Weight
A numerical parameter in a neural network that is learned during training. Weights determine the strength of connections between neurons and collectively encode the model's knowledge.
Why It Matters
The weights are literally what the model has learned — a GPT-4 class model has hundreds of billions of weights that together encode its capabilities.
Example
A 7B parameter model like Llama 2 7B has 7 billion individual weight values, each one adjusted during training to minimize prediction errors.
Think of it like...
Like the strength settings on a mixing board — each slider (weight) controls how much one signal influences the final output, and training adjusts all the sliders.
Related Terms
Parameter
Any learnable value in a machine learning model that is adjusted during training.
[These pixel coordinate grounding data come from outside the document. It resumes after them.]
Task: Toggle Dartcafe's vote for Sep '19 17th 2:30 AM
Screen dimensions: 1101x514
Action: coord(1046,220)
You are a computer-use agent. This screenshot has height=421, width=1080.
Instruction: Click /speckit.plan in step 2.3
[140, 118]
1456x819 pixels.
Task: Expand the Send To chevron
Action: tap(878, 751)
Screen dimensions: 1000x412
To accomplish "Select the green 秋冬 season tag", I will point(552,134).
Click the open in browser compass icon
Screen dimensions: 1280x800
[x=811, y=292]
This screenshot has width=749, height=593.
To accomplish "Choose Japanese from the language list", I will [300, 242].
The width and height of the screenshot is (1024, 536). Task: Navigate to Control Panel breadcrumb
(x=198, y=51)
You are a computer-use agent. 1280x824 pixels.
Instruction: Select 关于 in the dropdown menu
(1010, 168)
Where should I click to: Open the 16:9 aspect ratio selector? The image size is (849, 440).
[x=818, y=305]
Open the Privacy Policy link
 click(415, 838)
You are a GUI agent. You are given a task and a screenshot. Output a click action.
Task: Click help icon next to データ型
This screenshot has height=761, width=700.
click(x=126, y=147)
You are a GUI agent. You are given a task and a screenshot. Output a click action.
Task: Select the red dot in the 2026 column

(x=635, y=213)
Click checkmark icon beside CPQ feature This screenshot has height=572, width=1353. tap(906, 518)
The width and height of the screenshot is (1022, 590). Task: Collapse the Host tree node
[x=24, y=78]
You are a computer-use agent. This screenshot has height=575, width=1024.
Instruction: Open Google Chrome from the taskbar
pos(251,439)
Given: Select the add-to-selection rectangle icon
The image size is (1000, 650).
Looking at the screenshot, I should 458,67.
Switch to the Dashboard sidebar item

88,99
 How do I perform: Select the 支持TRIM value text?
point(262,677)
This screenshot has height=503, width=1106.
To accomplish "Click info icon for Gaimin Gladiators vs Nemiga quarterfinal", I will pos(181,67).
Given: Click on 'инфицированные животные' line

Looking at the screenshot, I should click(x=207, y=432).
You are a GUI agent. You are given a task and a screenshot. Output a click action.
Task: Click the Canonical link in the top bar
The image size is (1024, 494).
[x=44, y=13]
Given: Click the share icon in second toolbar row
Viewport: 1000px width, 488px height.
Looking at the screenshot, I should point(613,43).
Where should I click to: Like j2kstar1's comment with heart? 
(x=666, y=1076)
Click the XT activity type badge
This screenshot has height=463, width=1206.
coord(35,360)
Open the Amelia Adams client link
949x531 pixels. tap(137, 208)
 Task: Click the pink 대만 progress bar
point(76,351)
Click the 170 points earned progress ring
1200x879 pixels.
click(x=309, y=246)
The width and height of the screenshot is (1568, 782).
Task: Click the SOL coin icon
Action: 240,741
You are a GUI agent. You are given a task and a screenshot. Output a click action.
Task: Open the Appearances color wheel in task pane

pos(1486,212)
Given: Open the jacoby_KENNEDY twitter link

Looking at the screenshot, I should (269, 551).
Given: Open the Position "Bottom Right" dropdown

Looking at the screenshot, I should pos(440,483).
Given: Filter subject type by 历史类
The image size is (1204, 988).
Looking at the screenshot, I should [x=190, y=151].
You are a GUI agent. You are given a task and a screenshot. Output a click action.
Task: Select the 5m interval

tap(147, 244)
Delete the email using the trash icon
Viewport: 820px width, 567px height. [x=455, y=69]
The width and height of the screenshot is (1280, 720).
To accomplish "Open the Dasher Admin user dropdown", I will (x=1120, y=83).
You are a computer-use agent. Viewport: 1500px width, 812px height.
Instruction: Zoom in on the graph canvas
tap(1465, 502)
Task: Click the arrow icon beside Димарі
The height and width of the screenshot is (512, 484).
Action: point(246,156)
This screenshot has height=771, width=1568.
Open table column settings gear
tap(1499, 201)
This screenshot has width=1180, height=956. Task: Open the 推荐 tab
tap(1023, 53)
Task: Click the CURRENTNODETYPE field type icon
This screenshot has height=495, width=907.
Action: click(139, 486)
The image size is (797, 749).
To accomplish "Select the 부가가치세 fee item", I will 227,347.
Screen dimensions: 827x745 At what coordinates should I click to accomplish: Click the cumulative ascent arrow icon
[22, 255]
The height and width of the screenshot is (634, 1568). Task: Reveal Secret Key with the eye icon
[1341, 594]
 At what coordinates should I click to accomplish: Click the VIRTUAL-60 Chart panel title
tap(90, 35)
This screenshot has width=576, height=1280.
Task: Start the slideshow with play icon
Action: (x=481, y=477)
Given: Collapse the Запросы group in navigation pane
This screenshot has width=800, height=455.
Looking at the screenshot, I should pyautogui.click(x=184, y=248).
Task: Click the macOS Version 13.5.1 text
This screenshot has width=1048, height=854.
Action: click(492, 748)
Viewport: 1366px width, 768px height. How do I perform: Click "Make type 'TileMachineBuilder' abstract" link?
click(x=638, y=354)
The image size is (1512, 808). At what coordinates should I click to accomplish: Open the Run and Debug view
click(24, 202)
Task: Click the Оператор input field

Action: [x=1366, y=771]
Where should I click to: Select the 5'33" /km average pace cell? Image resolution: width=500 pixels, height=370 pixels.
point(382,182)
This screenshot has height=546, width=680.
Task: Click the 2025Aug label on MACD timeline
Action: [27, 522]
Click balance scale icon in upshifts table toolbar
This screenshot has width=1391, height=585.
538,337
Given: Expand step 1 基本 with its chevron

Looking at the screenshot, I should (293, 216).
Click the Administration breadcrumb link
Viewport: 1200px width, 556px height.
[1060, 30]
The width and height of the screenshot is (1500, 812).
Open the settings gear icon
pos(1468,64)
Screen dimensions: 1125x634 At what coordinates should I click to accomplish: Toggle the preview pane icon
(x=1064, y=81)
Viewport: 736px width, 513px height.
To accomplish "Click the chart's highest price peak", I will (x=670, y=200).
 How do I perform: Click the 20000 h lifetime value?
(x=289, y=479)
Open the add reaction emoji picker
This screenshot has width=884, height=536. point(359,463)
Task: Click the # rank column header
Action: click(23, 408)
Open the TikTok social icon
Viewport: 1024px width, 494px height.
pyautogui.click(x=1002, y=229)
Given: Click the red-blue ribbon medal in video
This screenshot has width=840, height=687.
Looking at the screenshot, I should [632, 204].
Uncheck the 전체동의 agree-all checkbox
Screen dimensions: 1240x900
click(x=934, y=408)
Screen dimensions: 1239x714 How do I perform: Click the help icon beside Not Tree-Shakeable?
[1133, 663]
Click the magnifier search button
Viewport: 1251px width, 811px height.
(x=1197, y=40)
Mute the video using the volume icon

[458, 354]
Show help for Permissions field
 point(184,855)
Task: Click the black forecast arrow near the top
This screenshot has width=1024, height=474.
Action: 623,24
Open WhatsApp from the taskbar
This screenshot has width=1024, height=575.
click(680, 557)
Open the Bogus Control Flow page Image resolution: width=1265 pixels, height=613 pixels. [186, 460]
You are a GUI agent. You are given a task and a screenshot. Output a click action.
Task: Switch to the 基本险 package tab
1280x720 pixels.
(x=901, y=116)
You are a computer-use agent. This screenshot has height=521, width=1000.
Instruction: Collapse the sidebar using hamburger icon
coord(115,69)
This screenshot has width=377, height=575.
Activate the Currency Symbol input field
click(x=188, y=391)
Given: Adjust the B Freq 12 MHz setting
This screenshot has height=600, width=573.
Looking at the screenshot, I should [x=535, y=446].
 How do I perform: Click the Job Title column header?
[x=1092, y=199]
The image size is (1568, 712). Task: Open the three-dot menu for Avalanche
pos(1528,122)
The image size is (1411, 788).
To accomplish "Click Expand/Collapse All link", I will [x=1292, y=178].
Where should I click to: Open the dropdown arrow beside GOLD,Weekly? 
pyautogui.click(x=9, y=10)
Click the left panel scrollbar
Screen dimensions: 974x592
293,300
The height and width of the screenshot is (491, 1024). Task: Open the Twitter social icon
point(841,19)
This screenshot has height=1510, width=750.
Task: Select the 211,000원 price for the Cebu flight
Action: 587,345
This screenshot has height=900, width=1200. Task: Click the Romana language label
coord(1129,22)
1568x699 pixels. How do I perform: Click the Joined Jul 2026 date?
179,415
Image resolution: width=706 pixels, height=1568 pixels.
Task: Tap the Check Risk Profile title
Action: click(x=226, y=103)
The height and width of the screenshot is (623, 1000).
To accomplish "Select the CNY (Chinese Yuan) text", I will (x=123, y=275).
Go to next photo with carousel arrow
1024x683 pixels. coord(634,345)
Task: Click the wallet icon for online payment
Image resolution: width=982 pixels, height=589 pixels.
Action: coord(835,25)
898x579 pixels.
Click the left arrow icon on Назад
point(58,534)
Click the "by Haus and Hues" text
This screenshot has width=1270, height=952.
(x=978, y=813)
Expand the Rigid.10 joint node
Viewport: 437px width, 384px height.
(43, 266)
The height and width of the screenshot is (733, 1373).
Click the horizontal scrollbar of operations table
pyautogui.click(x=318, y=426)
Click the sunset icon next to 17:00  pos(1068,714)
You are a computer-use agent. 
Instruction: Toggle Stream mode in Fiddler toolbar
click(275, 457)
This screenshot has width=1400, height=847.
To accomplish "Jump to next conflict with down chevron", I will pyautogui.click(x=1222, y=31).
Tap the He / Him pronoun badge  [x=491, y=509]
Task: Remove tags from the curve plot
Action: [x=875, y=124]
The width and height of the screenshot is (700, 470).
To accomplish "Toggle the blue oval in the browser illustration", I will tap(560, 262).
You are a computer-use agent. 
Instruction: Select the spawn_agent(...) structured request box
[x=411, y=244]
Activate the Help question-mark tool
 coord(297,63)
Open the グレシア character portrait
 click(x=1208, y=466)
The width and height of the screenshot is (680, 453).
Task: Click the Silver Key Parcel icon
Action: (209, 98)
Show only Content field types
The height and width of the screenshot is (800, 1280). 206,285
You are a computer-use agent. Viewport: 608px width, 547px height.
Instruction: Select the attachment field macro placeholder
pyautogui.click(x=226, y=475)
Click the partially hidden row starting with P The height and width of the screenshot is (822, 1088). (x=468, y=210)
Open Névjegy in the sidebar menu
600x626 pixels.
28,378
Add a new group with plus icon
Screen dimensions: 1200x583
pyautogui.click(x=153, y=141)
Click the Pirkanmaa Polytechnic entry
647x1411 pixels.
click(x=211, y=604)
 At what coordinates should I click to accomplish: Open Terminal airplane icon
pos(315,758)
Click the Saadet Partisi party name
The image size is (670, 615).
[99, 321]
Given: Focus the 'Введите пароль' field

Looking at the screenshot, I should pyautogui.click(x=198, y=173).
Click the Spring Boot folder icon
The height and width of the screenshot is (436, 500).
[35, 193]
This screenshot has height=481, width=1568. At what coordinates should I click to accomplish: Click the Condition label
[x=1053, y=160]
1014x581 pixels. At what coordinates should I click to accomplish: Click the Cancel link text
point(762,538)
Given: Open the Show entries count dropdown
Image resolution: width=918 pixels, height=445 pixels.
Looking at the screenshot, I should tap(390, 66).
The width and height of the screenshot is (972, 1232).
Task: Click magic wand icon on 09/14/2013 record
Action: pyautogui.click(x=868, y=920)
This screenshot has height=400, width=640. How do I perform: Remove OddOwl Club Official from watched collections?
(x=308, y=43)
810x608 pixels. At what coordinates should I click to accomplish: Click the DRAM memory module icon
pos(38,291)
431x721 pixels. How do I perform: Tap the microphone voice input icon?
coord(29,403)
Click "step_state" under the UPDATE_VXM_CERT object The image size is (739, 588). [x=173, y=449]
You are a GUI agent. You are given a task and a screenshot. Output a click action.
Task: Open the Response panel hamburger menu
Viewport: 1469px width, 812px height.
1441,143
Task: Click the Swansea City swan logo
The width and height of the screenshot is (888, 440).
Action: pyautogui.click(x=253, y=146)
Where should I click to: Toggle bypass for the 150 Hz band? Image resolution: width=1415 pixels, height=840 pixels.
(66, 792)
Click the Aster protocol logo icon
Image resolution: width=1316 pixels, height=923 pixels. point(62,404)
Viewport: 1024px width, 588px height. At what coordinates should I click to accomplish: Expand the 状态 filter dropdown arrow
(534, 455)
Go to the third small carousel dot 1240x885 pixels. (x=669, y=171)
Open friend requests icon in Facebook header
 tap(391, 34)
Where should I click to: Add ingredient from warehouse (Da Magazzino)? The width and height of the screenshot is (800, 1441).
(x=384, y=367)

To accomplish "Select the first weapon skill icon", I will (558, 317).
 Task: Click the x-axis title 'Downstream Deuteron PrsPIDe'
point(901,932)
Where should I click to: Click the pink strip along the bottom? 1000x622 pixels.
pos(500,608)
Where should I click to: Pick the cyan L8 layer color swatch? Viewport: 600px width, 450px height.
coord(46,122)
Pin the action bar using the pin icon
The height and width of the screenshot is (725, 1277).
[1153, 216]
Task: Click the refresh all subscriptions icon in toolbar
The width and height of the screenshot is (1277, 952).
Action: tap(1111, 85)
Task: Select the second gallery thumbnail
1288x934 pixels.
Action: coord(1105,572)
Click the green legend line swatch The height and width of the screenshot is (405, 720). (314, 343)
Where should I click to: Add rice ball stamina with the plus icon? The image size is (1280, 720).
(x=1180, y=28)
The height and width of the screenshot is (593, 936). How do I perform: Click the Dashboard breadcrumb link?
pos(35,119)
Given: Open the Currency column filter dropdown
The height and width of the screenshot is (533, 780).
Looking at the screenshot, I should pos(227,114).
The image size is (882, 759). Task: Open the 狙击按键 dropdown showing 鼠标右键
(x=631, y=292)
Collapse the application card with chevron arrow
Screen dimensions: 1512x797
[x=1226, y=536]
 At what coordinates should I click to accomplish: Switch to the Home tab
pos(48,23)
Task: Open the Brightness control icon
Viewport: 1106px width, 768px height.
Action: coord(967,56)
Parameters include weights and biases in neural networks. Model size is often described by parameter count.
Neural Network
A computing system inspired by the biological neural networks in the human brain. It consists of interconnected nodes (neurons) organized in layers that process information and learn to recognize patterns.
Backpropagation
The primary algorithm used to train neural networks. It calculates how much each weight in the network contributed to the error, then adjusts weights backward from the output layer to reduce future errors.
Gradient Descent
An optimization algorithm used to minimize the error (loss) of a model by iteratively adjusting parameters in the direction that reduces the loss most quickly. It is the primary method for training machine learning models.